Let’s get started with our week in review.
Oracle’s Cloud Washing
It’s worth viewing ZDNet’s Oracle is not a cloud power article just for the Photoshopped picture of Larry Ellison’s head atop a muscle-bound body, staring down at us with a combination of pity and roid-rage. The author’s points are clear: (1) that’s not really Larry’s body, and (2) Oracle is not really in the cloud. The look of pity / roid-rage, however, is 100% real Larry; no need for Photoshop there. The author expresses strong skepticism on the conversion of Oracle to the cloud, making one of the most public accusations of cloud washing to date. It’s almost as if he’s saying if cloud computing were women’s fashion, Oracle wants Wall Street to believe red (Oracle) is the new orange (Amazon).
VMware Goes Amazon
Okay which one of these is the least believable: (1) NASA spotted a giant alien-made cube hurtling towards earth, (2) Donald Trump is being considered for a Nobel Peace Prize, (3) someone actually bought and used the Amazon Fire Phone, or (4) VMware is partnering with Amazon. If you picked the Amazon Fire Phone, you’d be wrong. The right answer is… (drum roll please)… VMware is partnering with Amazon. As they say on ST:TNG: “Resistance is futile. You will be assimilated.”
The U.S.S. Cisco, Dell and HP
A couple years ago at Structure Conf in San Francisco, I watched Adrian Cockcroft give a talk that went like this: 1st slide — “Dell is a sinking ship that turned itself into a submarine by going private”; 2nd slide — “EMC is a sinking ship that decided to merge with the Dell submarine”; 3rd slide — “HP is a sinking ship that split itself in two in hopes of sinking slower.” InfoWorld’s Matt Asay channels his best Adrian with Why the cloud is bad news for Cisco, Dell, and HP. He discusses the triple threat to server manufacturers: (1) the continued shift to the cloud, (2) the squeeze by no-name ODMs, and (3) an increasing hardware self-reliance within cloud providers. Matt’s message is clear: if the server market is a large cruise ship, don’t be surprised when you see Leonardo DiCaprio and Kate Winslet on board.
Microsoft Invests in EU
Microsoft announced it has spent more than $3B on cloud infrastructure in Europe, signaling its continued commitment to be an EU market leader. The investment includes opening UK and German data centers, the development of a new French data center, and the delivery of in-country data for many of its cloud services (e.g. Office 365). The investment follows the policies of Microsoft’s A Cloud for Global Good, which is a forward-thinking roadmap to making the cloud “trusted, responsible and inclusive.” Yes, you heard it first here: Satya Nadella and Microsoft want to Make the Cloud Great Again.
Amazon Launches the P2
GPUs are ideal for high performance parallelizable workloads such as scientific computing, machine learning, and computational finance.
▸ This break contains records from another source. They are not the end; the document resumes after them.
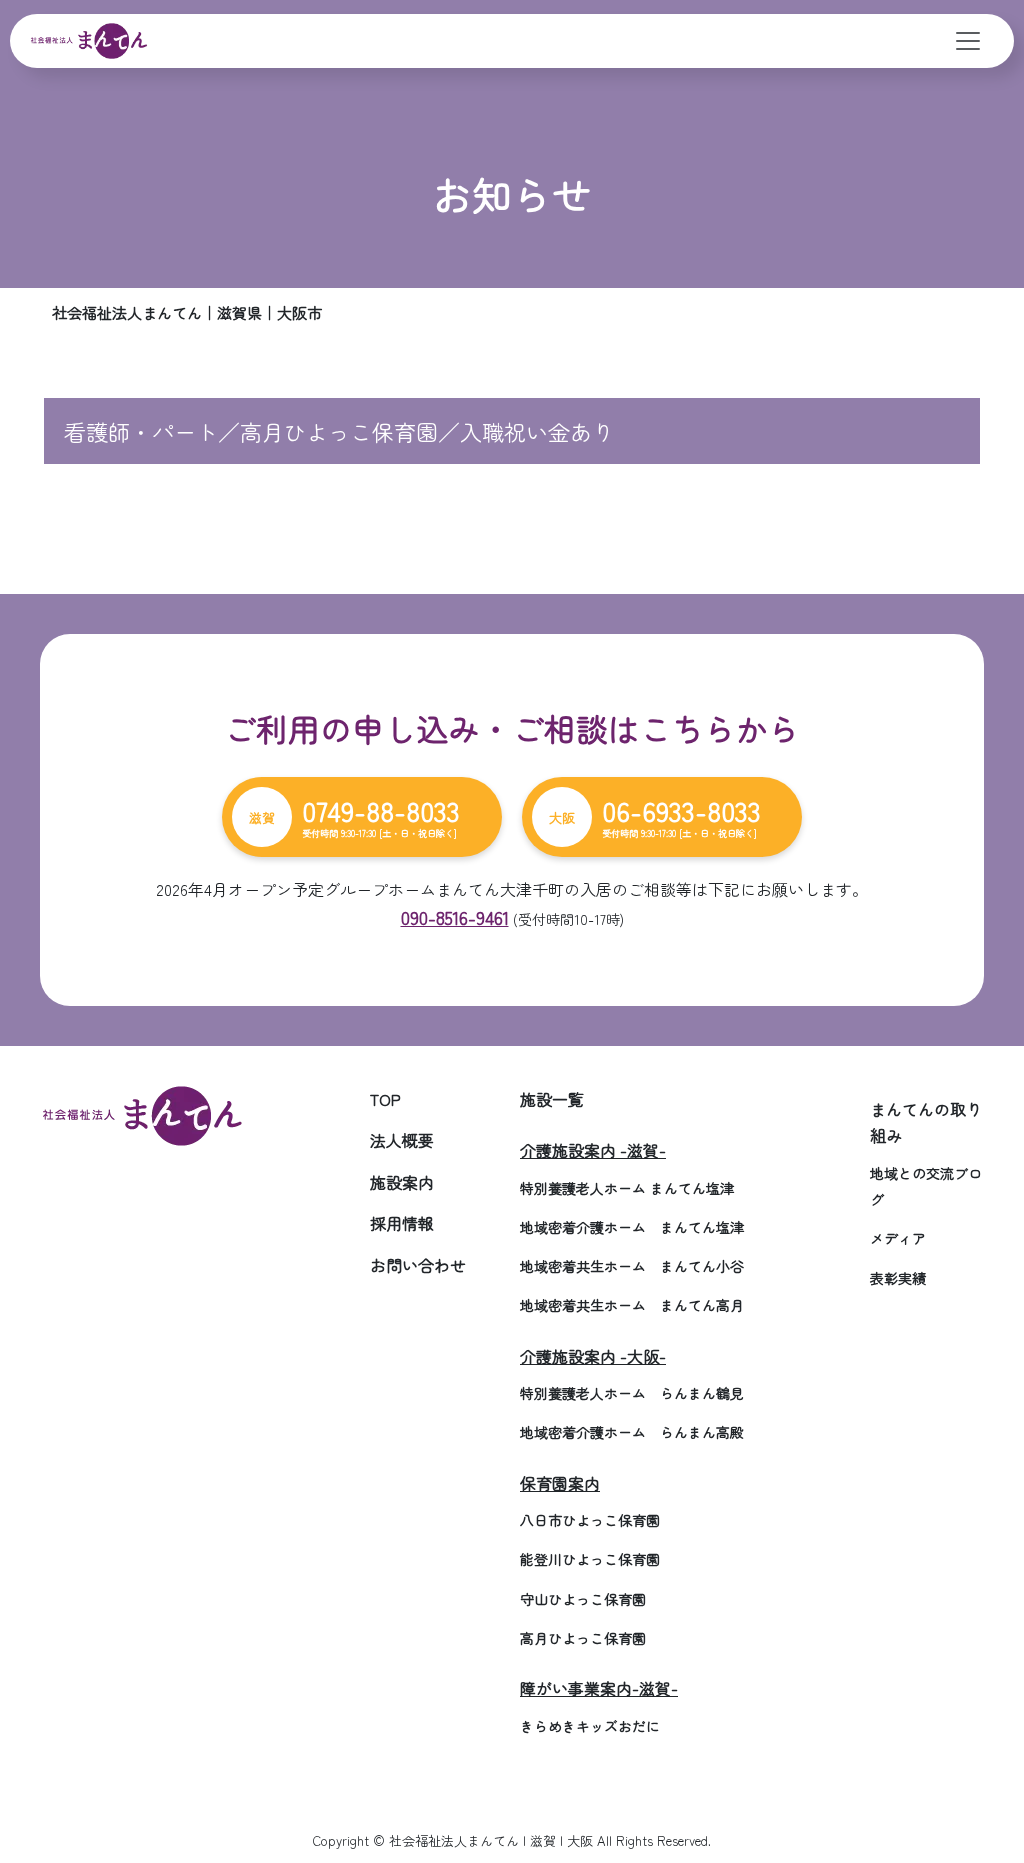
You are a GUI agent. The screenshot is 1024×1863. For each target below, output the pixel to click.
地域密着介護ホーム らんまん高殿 (632, 1432)
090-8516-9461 (455, 917)
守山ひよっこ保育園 (583, 1599)
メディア (898, 1238)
To support the growing number of workloads requiring advanced GPU computers, Amazon has released a new instance type called the P2, which comes with 1 to 16 GPUs, 61 to 732 GB of RAM (yes you read that right), and costs $0.90 to $14.40 per hour. The P2s break through the memory barrier of the G2s, offering the potential to bring more complex workloads to the cloud. It took only an hour post-announcement for Bitcoin/altcoin miners to answer the question on everyone’s mind: can this new instance type profitably mine Bitcoin? Short answer: no. Longer answer: not legally.
That’s all from the cloud this week. Look for me behind home plate at World Series game 7 of the Cubs vs. Red Sox.